QUEDÓ DEMOSTRADO, UNIDAD, UNIDAD

La reciente interrupción de la vía Huaraz Recuay, lo que a su vez originó el aislamiento de todo el Callejón de Huaylas, debe servir como punto de partida para reflexionar en voz alta, sobre todo, el desenlace.

En tiempo récord, se restableció el pase vehicular, con la instalación de un puente modular en la zona de Yanayacu, gracias a la celeridad con el que actuó Pro vias Nacional.
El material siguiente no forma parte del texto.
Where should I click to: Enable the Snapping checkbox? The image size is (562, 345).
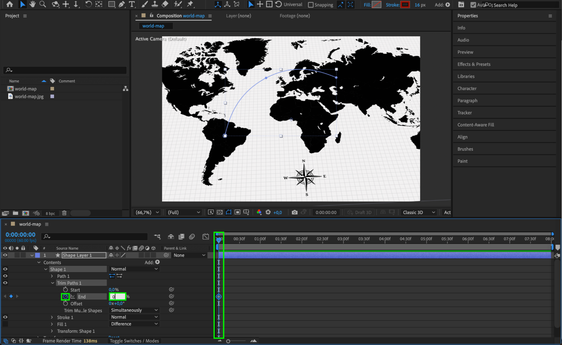coord(311,5)
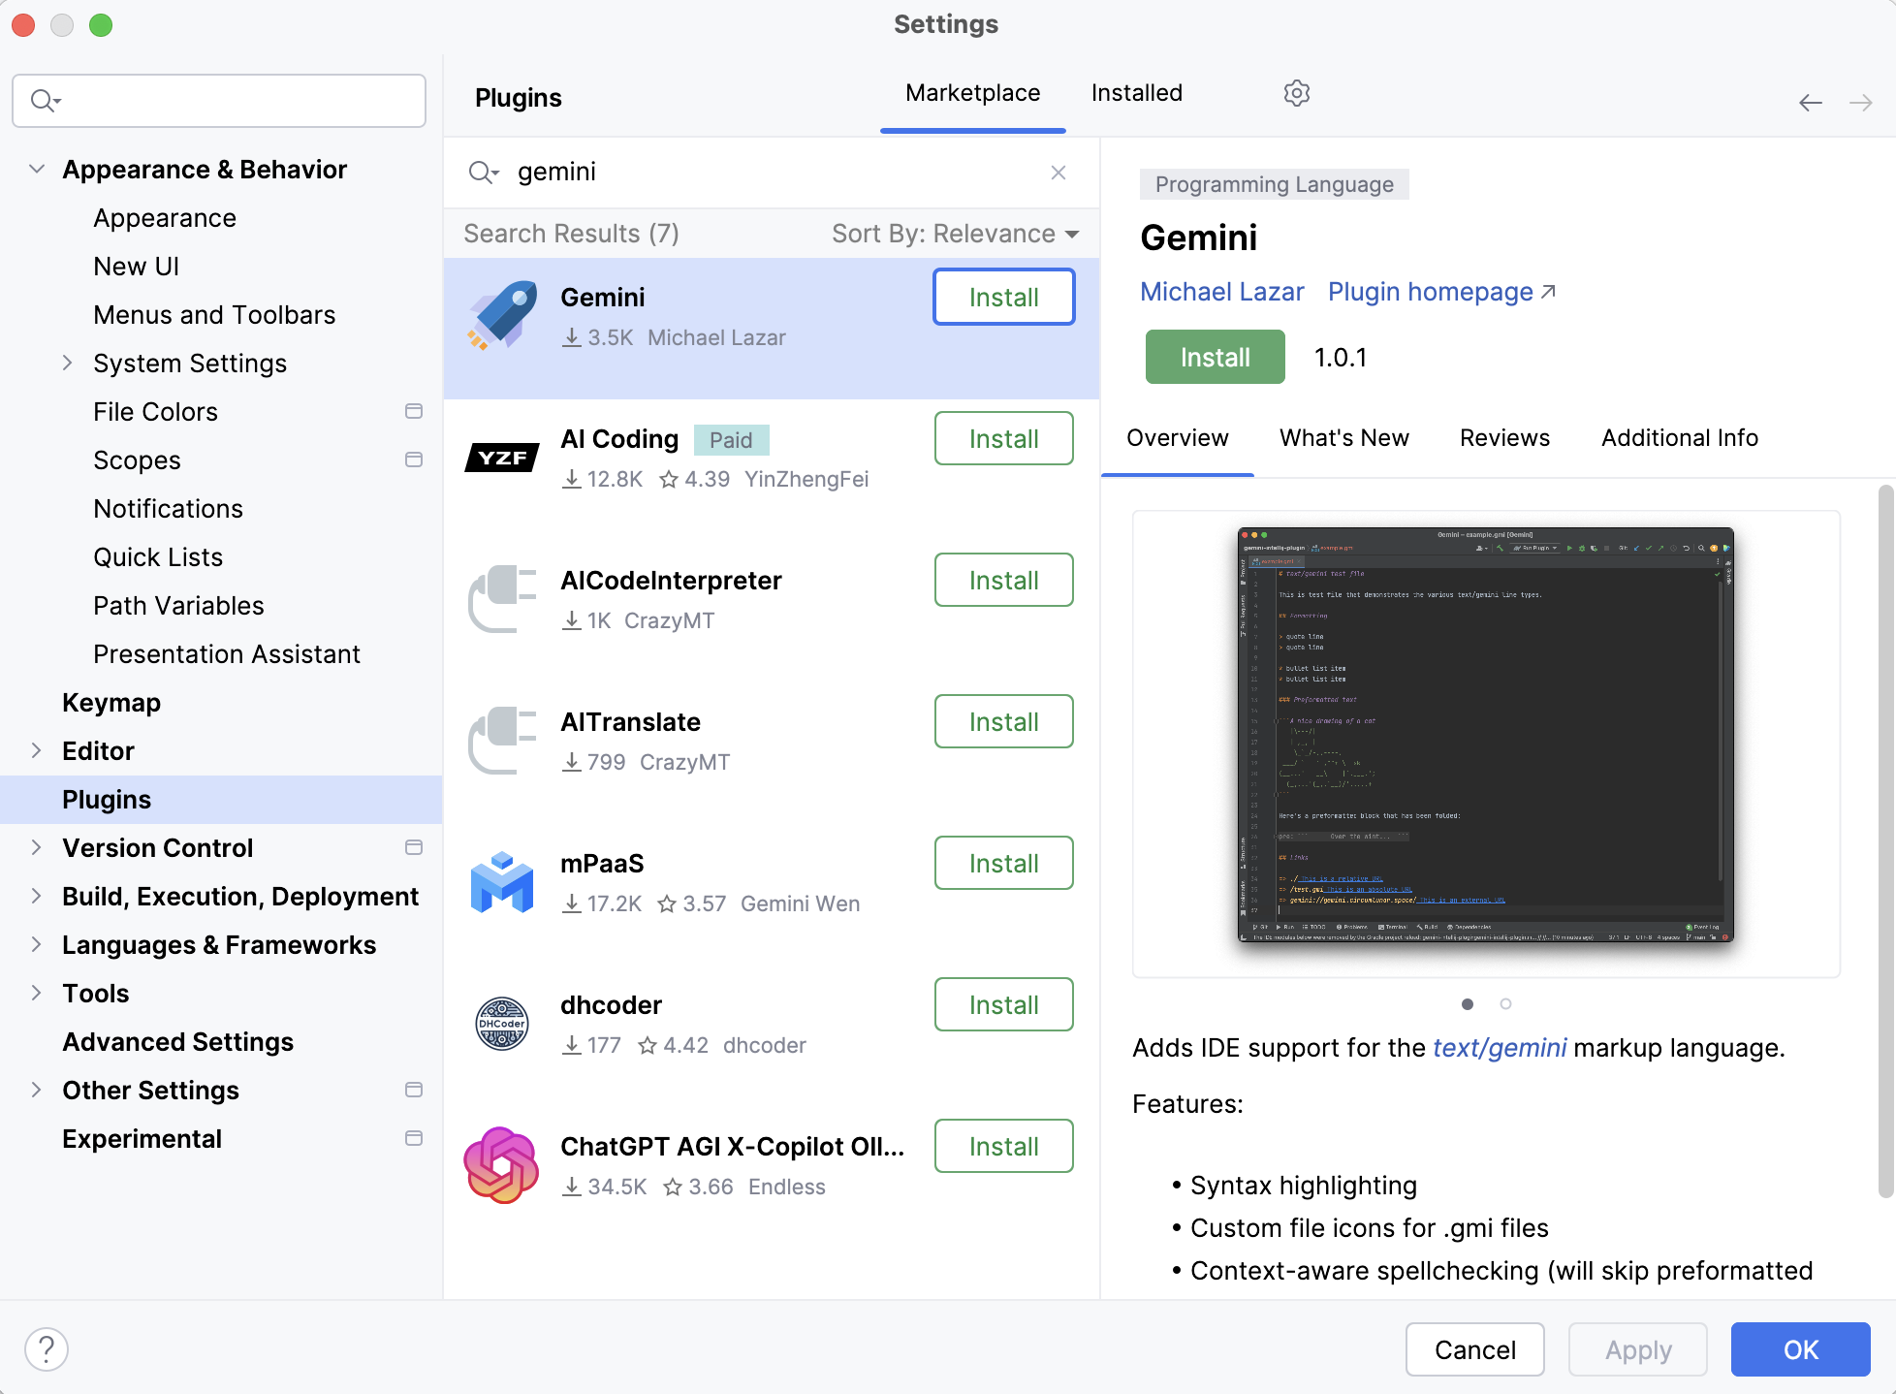Clear the gemini search text
The width and height of the screenshot is (1896, 1394).
[x=1058, y=173]
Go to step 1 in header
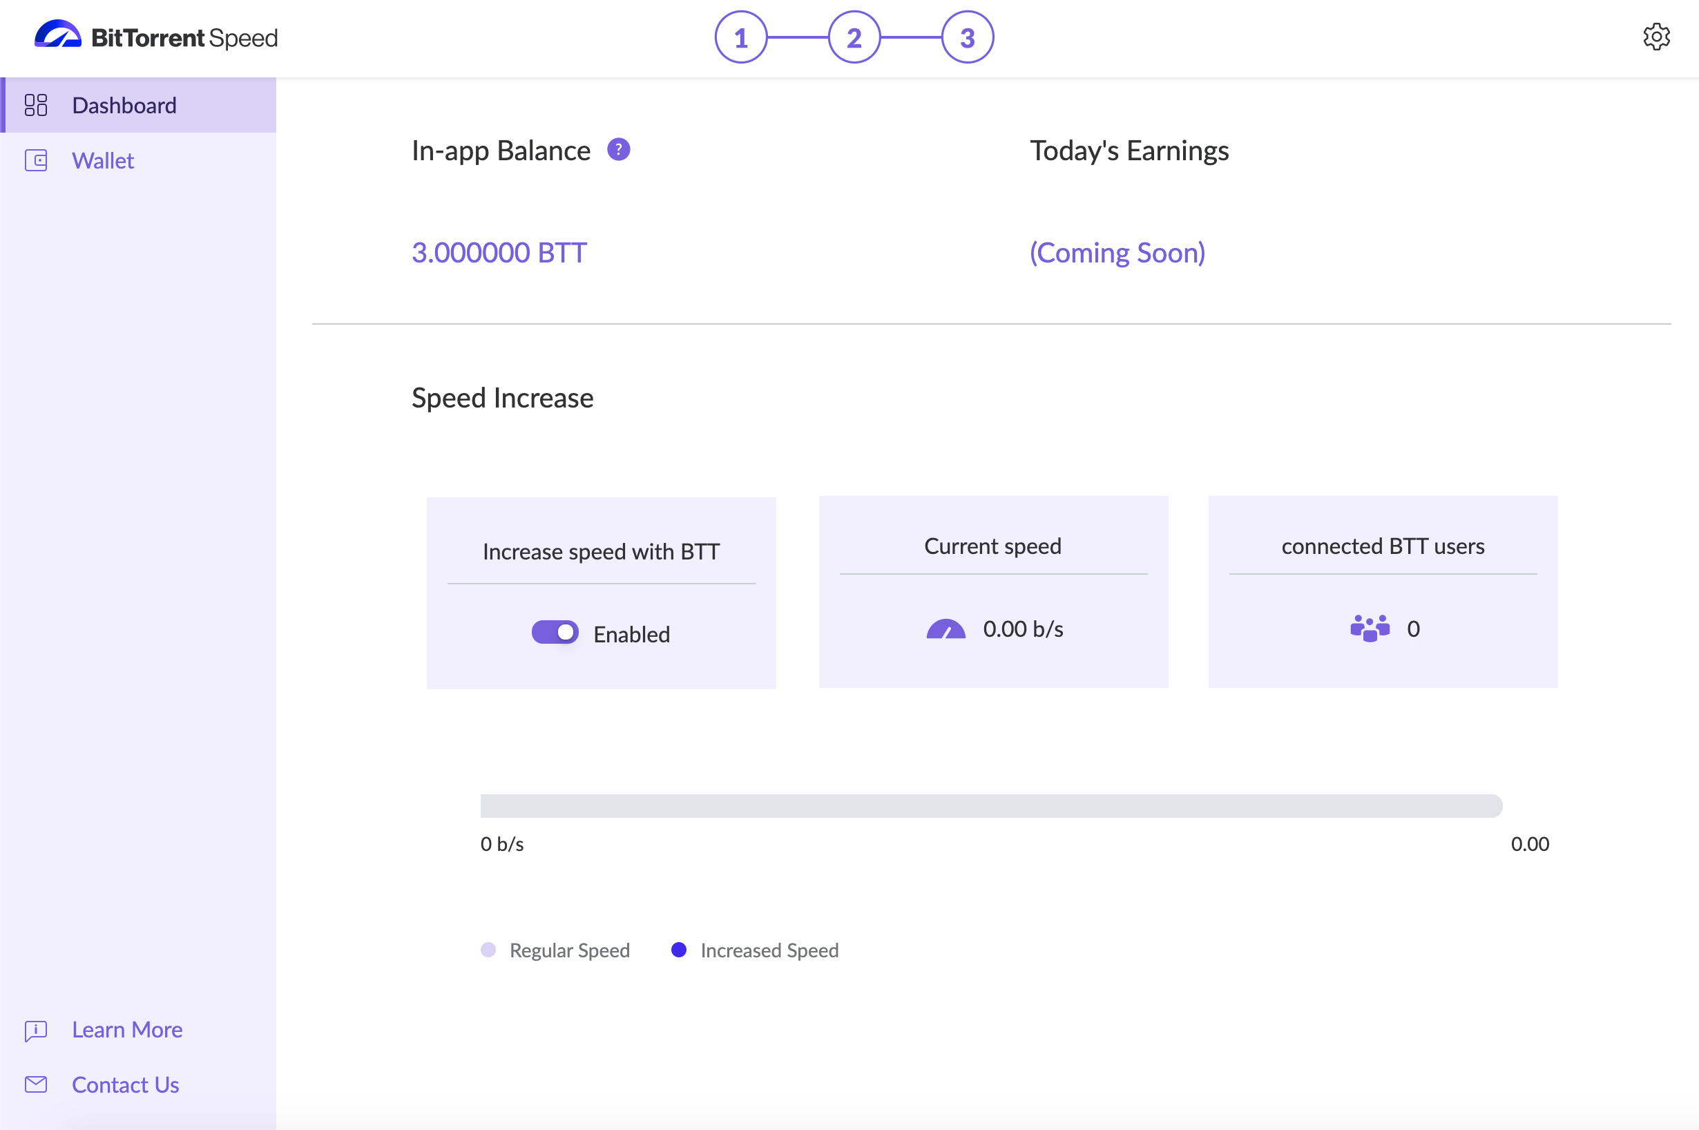Image resolution: width=1699 pixels, height=1130 pixels. (741, 37)
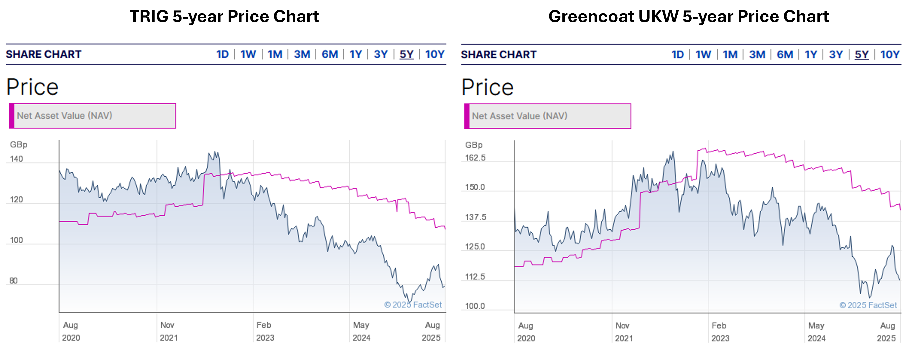Select 1Y on the left share chart
The image size is (909, 355).
[356, 54]
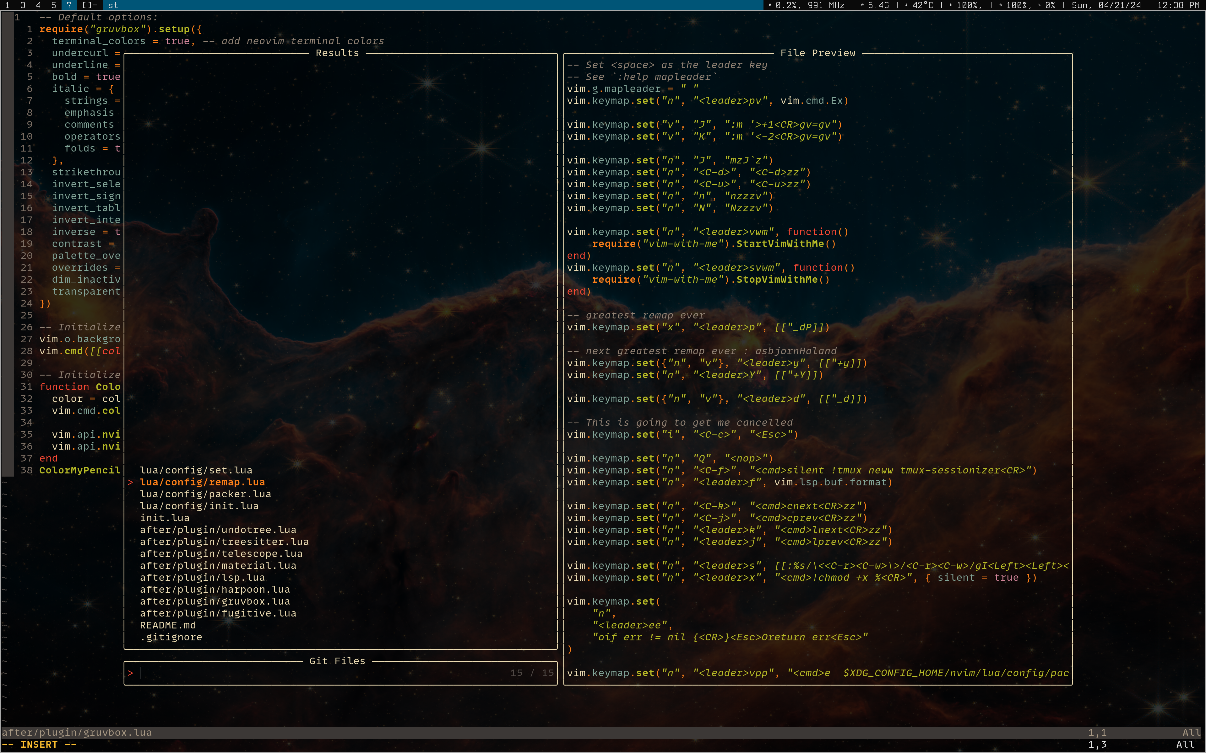1206x753 pixels.
Task: Select .gitignore in results list
Action: [x=171, y=637]
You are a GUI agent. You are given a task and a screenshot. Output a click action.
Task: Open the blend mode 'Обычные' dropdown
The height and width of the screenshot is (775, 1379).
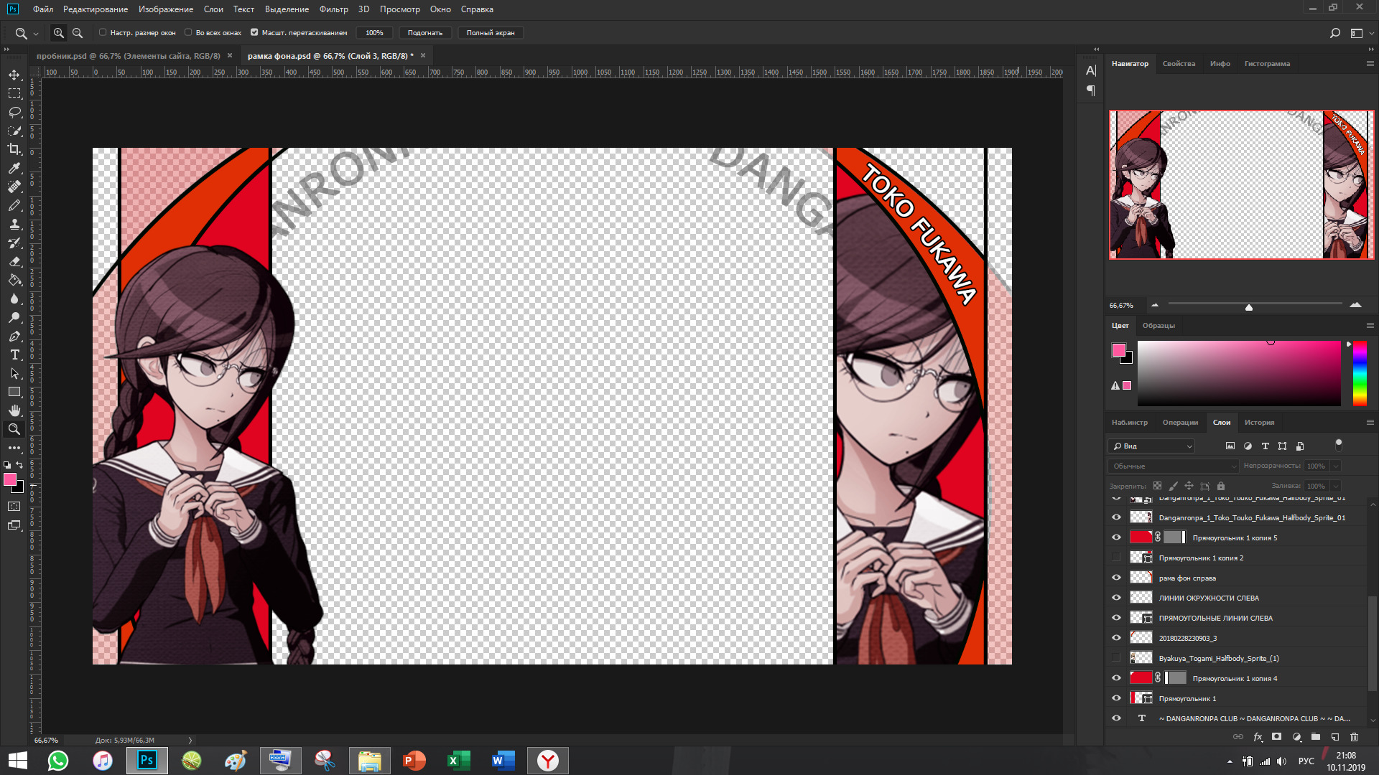coord(1173,466)

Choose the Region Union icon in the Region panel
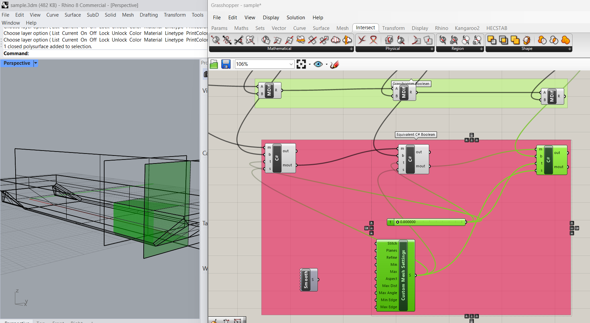tap(466, 40)
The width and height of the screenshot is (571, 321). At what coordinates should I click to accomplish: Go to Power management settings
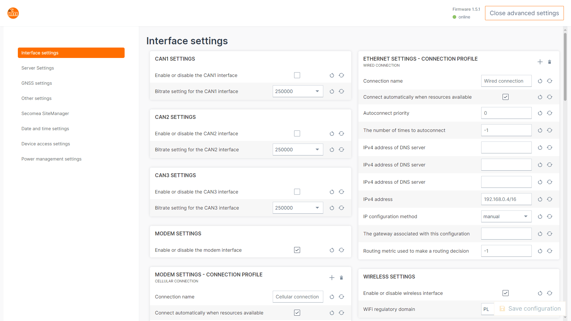tap(51, 159)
Pero detrás de todas estas gestiones, encontramos a un grupo de autoridades regionales y locales, quienes entendieron que la única manera  de responder a la situación, era la unidad y trabajo monolítico.

Esta respuesta colectiva, sin permitir protagonismos individuales, permitió restablecer el tránsito para el Callejón de Huaylas.

Ahora bien, esta dinámica de trabajo, no debe ser novedad y mas por el contrario, debe constituir una política de Estado regional, para atacar otros problemas endémicos que tiene Ancash, con una labor aislada de los entes de gobierno regional, municipal, y sectorial.

En ese orden, se requiere -por ejemplo- atacar el problema transversal que tiene la región en el turismo; la informalidad que a través de los años, se ha convertido en un cáncer que amenaza en transformarse en metastasis. Para que sucede ello, alguien tiene que liderar uy convocar a los entes correspondientes, podría ser el prefecto regional por representar al presidente de la república. no hay otra autoridad, la prefectura regional, bajo la conducción de Alex Cordero Cuisano, aún mantiene la credibilidad y respeto ante la comunidad, ya que, los gobierno locales y el propio gobierno regional, atraviezan una situación de terrible descrédito. 

Es hora de avanzar, actuando bajo una dinámica colectiva, grupal. La informalidad en el turismo debe ser atacada frontalmente. Sí es posible hacerlo pero juntos.